Base plate of a door pull

This fact again hits on the face on a visit to the highly engaging exhibition of German artefacts, "Ornament and Figure: Medieval Art from Germany" at Delhi's National Museum. This show presented by the German National Museum, Nuremberg, as a part of the ongoing Festival of Germany in India, will travel to Calcutta, Hyderabad and Mumbai as well. First set up in 1852 in a medieval monastery, even before the integration of the various European princely states into the German Republic, the German museum has collected objects, manuscripts and other examples of artistic expression of the Germanic people right from pre-history to the modern age. This particular exhibition, however, confines its scope to the medieval period.

From early ornaments like a set of 7th century fibulae (brooch-like pins) recovered from pre-Christian row-graves in the region of Weissenburg-Gunzenhausen to early Christian icons like a 13th century Madonna with Christ to 16th century suits of armour and an array of manuscripts and musical scores on paper and parchment, the offerings are widely varied and captivating.

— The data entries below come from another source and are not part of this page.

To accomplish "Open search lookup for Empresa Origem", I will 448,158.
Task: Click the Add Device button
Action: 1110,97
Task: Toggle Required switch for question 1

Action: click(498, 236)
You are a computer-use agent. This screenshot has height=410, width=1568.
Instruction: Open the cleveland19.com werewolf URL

While objects from the Church and the graves, seals and coat of arms form the bulk of items on display, there are also several very beautiful ornaments and utility objects like combs, locks, boxes, door pulls and even oven tiles.

An exhibition of this kind raises the question: how does one distinguish between art and craft? Frankly it is a moot question that has no definite answer. If the human quest for excellence be the criterion then most of the objects here would qualify as art. However, does utility — and that too with a mundane function like, say, a door pull-detract from an object's artistic value? Well there is always the factor of time: what may be ubiquitous today could become a rare antique once the era changes and the object is no longer produced. But in all categories of decorative objects that would qualify for display in a show of this sort, excellence of craftsmanship and design are of primary importance. And from that viewpoint each exhibit here is a marvel.

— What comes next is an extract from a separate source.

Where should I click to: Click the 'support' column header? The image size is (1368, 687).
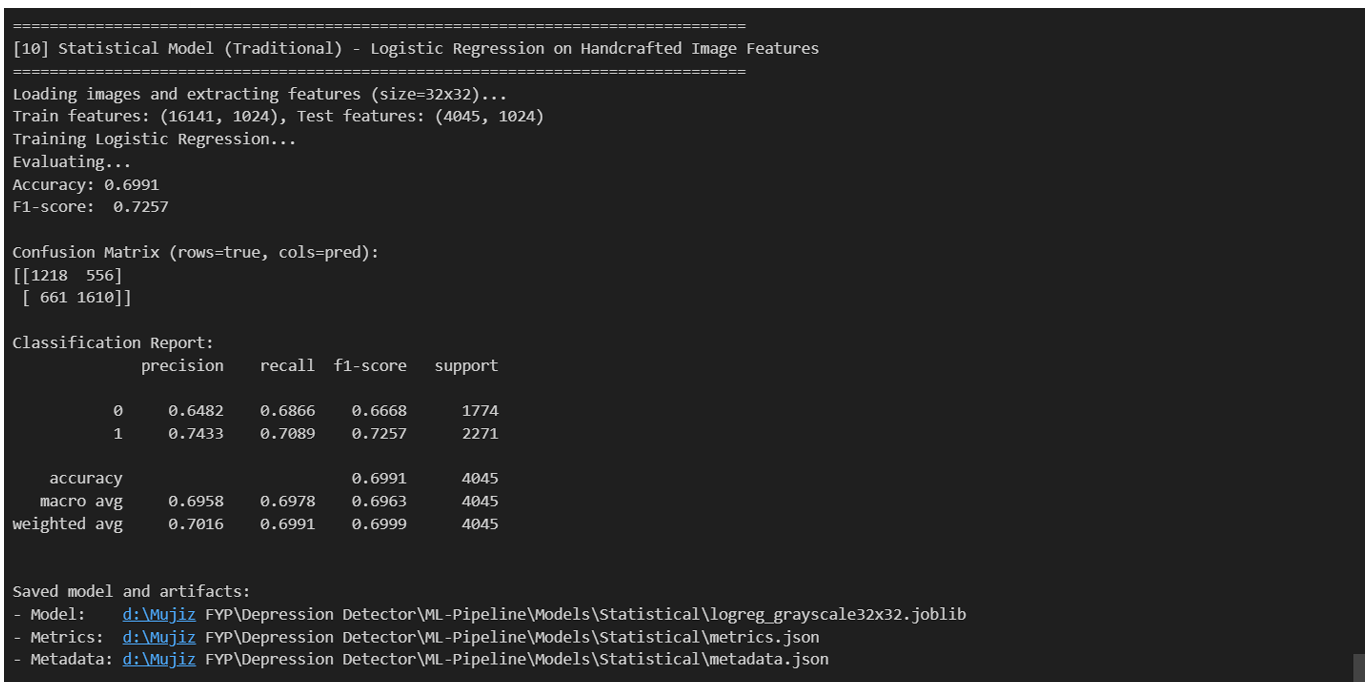[466, 366]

One thing that might be mentioned here is the bizarre and boring opening ceremonies that both Indians and Germans seem to revel in. Over the next few months, as many other events of the German Festival take place, will people have to repeatedly suffer inane cliches delivered in pompous speeches by sundry bureaucrats and naive politicians on their way to the airport?

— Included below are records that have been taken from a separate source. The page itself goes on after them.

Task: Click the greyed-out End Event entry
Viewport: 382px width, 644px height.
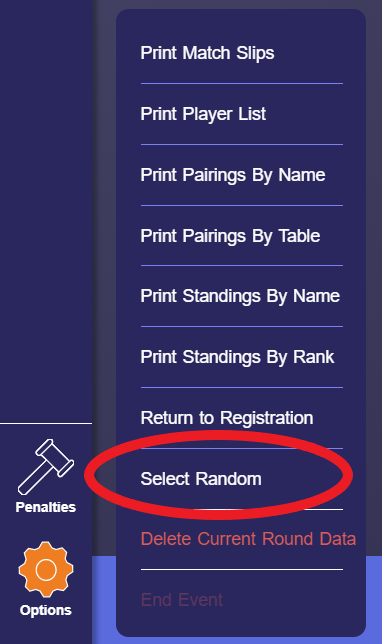Action: [x=182, y=600]
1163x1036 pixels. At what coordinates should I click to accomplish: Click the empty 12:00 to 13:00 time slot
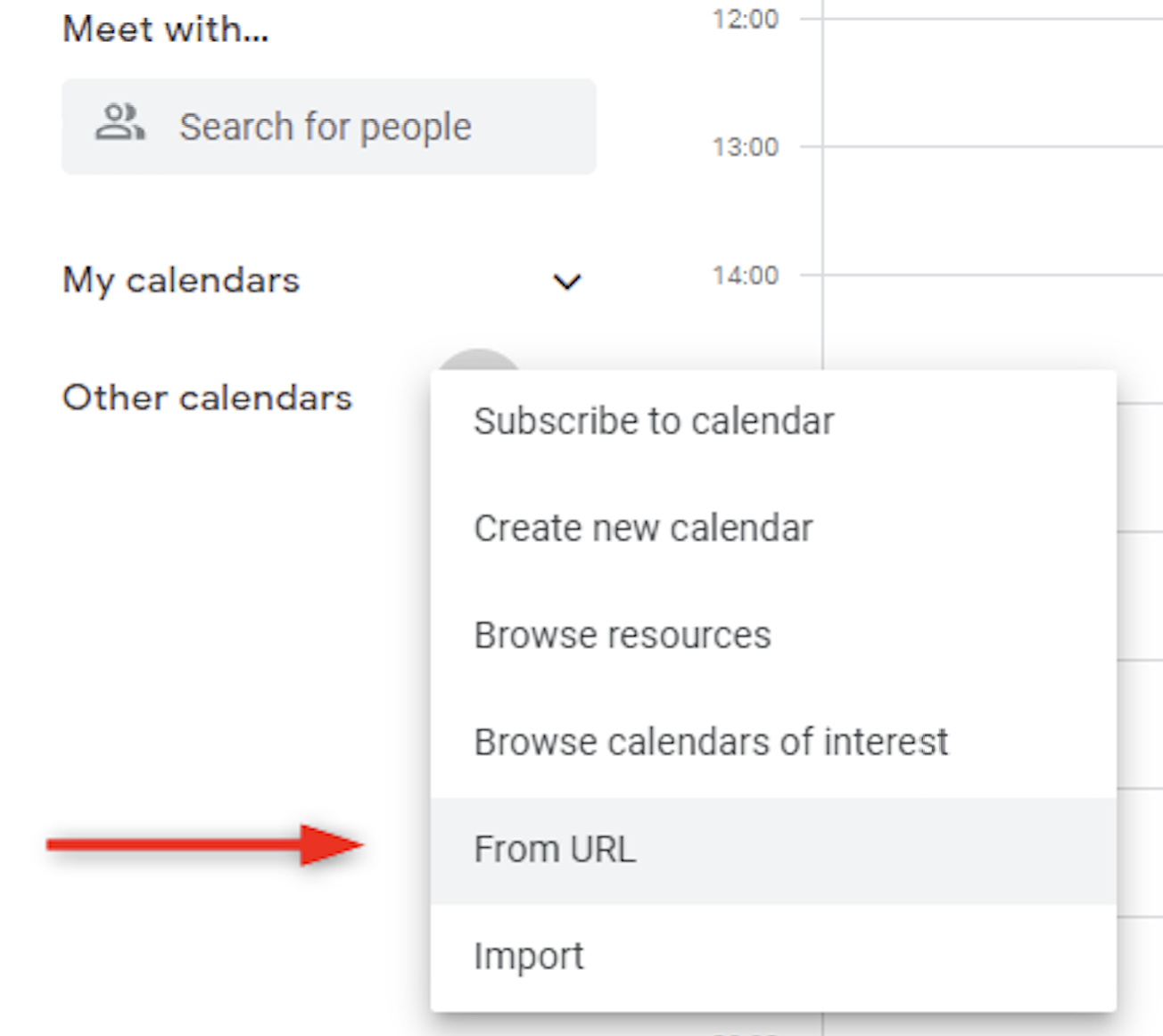(x=990, y=82)
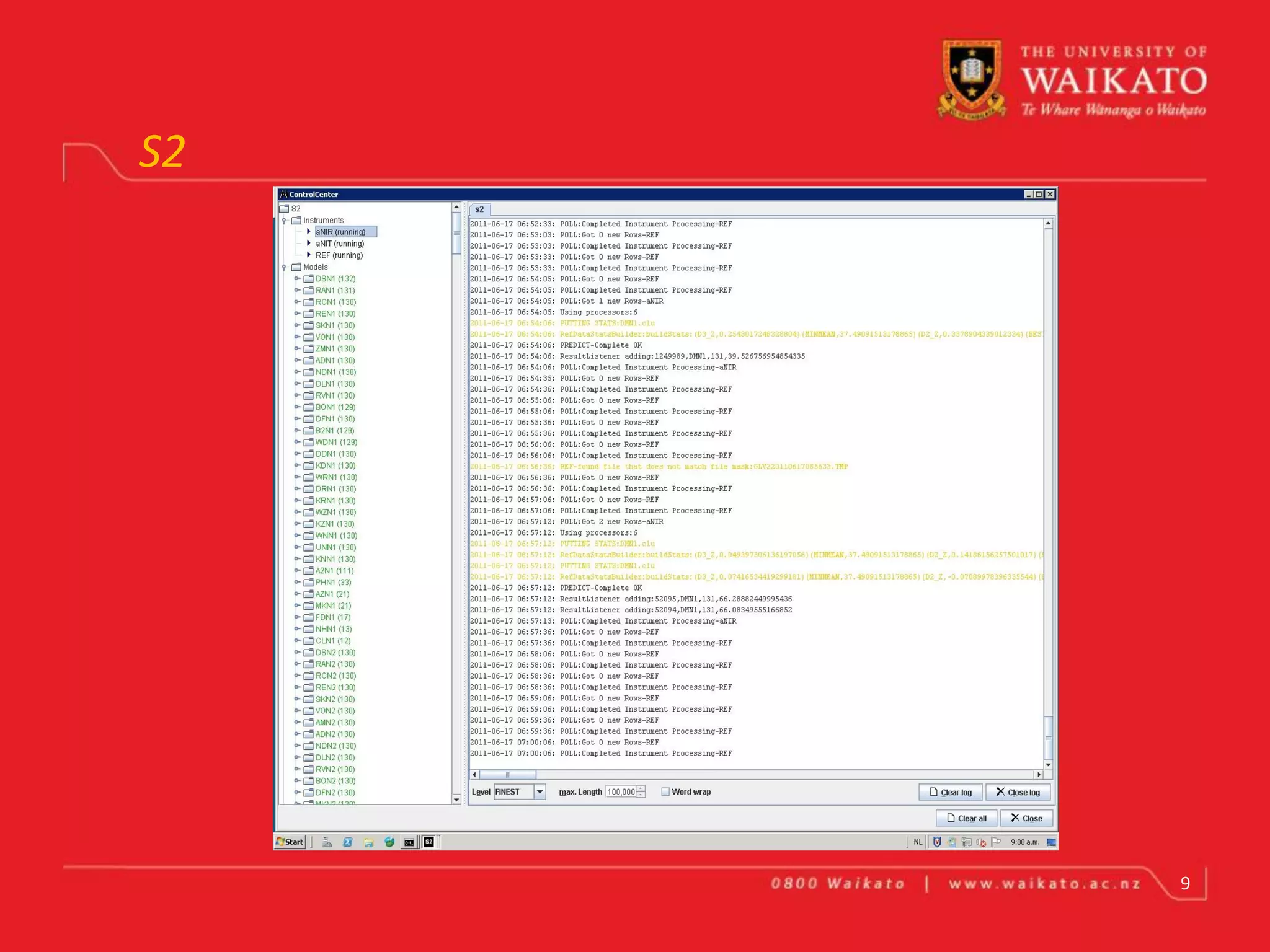1270x952 pixels.
Task: Switch to the s2 log tab
Action: tap(479, 209)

Apart from taking up everyone's time and holding back the National Museum and Department of Culture staff — who comprise 80 per cent of the audience — these dreary rituals serve no purpose other than putting on display shoddy general knowledge and bad accents. And if there is no choice in the matter, could visitors please have better stage decor at least? The highly unaesthetic cloth banners, tackily placed behind the chief guests' table with its cheap satin upholstery, could be the first item to be dropped. In this age of downscaling bureaucracy and private enterprise, the Culture Department would do well to hire some up-market firm to do their event management for them. But then the mandarins of Shastri Bhavan would lose even their ornamental utility.